Initially, the CGT regime was conceived for a more even distribution of income tax between regions, so that tax payments would not “sink” in Moscow and St. Petersburg, where the companies are headquartered, but would be distributed across the regions in which companies operate. However, in fact, income tax revenues to the budgets of the subjects decreased as a whole due to this regime. Many governors complained that not only were they losing income, but they were also unable to properly plan their budgets, since holding companies could suddenly “steal” profits to another region. The regime was corrected, but in the end, after long discussions, in 2018 a law was adopted to eliminate it from 2023.

According to the amendments now prepared by the Ministry of Finance as part of the budget package, the abolition of the CGT should become smooth so that the regions that still benefited from this regime would not be immediately deprived of their usual revenues. As Finance Minister Anton Siluanov explained yesterday in the Federation Council, the transition period will last for several years. In 2023, it is planned to consolidate at the federal level 80% of income tax revenues from former CGT participants in order to distribute them among the same regions according to the standards, taking into account actual revenues in previous years. In 2024, we will talk about 60%, in 2025 – 40%. However, the minister added, the Ministry of Finance is ready to continue discussing the compensating mechanism with the regions before the second reading of the budget package.

Such a discussion, apparently, is ahead of the Ministry of Finance: the hearings showed that many regions are in the mood for a discussion. Thus, the governor of St. Petersburg, Alexander Beglov, complained that such a phased abolition of the CGT would lead to a loss of 450 billion rubles from the city budget. in three years. He proposed to refine the transition mechanism. The governor of Karelia, Artur Parfenchikov, on the other hand, said that he had always advocated that the institute of CGP be abolished “in the same way as it was introduced – immediately.” According to him, during the transition period, the region will continue to lose revenues. Since 2012, Karelia has lost 40 billion rubles due to the CGT, during the transition period it will miss another 13 billion rubles. (Anton Siluanov, however, did not agree with these assessments, assuring that there would be “not a minus, but a plus”). “If there is a transitional period, there should be a system that would exclude harm to the budgetary and financial situation in the region,” the governor said.
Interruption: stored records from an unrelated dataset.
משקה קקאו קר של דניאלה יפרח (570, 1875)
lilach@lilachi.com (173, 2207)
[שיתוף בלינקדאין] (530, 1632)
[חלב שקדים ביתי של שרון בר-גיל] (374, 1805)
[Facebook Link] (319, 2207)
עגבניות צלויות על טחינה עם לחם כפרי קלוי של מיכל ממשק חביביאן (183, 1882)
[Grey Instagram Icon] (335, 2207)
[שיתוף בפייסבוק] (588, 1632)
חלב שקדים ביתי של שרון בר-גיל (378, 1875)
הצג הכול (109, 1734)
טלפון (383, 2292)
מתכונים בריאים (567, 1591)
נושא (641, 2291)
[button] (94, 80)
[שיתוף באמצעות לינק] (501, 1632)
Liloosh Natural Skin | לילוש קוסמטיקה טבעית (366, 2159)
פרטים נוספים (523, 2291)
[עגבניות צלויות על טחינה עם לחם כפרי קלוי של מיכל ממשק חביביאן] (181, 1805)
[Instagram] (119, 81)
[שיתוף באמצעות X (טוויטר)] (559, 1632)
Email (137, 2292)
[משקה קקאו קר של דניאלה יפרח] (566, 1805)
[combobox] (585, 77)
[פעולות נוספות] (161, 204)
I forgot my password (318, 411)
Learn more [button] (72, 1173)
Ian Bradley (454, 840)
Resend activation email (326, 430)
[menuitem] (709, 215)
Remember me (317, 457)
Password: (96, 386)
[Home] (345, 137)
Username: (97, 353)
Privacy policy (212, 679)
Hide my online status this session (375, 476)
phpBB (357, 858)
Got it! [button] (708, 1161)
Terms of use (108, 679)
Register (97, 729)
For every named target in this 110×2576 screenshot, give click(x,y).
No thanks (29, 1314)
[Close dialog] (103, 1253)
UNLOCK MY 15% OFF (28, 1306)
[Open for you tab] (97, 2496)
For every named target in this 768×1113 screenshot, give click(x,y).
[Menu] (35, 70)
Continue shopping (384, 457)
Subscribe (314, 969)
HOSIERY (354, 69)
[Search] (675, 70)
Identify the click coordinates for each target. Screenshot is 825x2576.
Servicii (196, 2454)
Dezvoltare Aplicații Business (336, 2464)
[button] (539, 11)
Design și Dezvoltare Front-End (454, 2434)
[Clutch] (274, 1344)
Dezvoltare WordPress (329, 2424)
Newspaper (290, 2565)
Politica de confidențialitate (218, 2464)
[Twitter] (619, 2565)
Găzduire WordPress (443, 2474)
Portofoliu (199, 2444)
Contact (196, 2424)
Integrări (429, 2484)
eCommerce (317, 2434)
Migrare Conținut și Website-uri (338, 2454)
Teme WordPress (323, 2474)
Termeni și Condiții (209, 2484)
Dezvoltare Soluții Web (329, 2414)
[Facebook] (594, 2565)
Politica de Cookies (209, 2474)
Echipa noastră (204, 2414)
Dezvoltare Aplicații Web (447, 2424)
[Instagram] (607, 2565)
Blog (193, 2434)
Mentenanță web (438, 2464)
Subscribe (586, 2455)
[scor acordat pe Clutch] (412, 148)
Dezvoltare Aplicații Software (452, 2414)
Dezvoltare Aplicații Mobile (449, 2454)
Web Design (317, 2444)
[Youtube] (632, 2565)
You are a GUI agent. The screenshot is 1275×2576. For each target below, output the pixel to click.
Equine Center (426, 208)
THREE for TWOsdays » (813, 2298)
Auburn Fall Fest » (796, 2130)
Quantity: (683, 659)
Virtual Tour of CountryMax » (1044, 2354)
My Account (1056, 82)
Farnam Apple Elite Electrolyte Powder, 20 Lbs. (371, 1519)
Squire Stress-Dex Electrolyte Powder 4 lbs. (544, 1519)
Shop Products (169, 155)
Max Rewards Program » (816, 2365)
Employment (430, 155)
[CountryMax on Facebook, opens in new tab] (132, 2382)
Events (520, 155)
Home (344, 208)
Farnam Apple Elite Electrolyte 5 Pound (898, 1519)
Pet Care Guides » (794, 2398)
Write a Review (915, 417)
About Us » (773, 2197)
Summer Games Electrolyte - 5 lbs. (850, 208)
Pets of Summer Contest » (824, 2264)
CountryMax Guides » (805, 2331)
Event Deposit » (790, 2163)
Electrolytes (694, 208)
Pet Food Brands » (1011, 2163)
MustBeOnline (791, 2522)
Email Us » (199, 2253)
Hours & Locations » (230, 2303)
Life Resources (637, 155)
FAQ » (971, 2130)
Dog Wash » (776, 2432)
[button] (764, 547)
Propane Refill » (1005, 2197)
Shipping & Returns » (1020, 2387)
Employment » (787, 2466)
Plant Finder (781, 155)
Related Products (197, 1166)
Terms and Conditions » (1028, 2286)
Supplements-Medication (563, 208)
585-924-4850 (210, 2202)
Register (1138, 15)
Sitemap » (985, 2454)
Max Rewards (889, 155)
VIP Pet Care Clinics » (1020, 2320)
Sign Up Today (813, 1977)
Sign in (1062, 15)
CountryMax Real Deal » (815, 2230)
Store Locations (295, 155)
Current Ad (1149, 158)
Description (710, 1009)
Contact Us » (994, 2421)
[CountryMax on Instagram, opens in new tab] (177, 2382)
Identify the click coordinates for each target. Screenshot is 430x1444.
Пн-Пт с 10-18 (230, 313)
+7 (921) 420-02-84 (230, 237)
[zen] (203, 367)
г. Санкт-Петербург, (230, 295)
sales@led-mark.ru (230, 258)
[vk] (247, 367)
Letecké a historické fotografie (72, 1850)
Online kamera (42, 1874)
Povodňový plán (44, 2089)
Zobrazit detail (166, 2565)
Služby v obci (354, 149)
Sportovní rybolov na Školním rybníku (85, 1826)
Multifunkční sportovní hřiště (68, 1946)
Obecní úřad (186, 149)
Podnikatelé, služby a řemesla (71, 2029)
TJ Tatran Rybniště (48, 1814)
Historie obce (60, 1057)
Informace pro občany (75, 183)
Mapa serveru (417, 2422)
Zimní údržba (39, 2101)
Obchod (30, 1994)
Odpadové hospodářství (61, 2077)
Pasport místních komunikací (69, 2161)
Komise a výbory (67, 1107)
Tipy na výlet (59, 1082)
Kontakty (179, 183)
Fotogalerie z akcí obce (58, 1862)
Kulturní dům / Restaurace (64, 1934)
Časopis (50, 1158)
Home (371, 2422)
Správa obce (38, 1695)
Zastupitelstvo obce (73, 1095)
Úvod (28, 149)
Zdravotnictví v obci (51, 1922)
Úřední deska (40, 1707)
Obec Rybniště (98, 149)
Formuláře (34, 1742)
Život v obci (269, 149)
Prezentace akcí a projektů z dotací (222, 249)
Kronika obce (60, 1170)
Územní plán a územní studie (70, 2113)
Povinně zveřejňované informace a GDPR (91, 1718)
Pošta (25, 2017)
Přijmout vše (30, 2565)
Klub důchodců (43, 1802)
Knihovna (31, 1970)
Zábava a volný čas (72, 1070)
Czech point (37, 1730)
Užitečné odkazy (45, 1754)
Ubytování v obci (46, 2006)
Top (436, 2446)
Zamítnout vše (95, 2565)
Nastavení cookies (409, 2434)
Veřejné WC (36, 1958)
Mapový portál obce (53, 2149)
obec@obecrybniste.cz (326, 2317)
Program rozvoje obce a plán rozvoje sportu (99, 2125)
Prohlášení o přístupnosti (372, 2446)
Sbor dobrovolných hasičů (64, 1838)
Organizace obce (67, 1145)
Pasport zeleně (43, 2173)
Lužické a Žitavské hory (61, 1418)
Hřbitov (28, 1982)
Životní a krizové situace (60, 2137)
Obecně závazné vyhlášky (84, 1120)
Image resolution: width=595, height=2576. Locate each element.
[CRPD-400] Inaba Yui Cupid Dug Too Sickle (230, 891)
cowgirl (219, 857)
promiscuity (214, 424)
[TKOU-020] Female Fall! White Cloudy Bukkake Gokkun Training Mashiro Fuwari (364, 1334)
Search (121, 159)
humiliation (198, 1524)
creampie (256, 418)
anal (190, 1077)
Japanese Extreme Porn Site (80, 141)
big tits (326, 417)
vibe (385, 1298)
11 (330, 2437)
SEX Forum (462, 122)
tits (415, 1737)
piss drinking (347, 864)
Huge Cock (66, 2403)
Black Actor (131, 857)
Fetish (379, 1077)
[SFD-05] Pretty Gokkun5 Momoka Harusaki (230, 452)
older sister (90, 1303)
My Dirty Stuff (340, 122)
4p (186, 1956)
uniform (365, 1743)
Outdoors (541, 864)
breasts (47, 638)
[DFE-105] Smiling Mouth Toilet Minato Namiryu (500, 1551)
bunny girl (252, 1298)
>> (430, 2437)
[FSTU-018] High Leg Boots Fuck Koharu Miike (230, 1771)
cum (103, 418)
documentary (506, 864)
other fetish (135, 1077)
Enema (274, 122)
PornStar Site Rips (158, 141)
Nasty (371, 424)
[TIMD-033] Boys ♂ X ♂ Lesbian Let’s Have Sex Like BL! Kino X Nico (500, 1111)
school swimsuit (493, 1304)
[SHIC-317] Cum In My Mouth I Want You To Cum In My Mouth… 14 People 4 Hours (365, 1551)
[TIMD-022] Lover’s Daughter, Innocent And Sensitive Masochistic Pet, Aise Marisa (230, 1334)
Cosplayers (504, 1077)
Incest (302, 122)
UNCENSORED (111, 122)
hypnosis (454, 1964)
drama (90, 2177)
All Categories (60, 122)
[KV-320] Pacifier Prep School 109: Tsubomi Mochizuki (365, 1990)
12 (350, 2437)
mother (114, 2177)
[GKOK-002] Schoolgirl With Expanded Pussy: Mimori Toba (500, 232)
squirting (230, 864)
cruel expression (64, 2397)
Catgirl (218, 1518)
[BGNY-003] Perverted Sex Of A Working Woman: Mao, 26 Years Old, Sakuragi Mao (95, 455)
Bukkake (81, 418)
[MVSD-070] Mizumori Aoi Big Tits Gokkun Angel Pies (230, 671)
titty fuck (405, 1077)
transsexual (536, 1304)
It should be noted that if the Federation Council promised to listen to the voice of the regions, then the proposals of big business in terms of the CGT were actually rejected. The head of the Russian Union of Industrialists and Entrepreneurs, Alexander Shokhin, proposed “not to stop the CT regime for the time being,” taking into account the complex transitional mechanism, “the effectiveness of which is not obvious,” but to modify it. Thus, the holdings, judging by his words, are ready to limit the offset of losses within the CGT. It was this opportunity that was named as one of the reasons for the decrease in income tax revenues to regional budgets. In response, the speaker of the Federation Council, Valentina Matviyenko, stated that “there will be no return of the CGT”, since the institution “did not justify itself”, thus confirming the government’s position on this issue.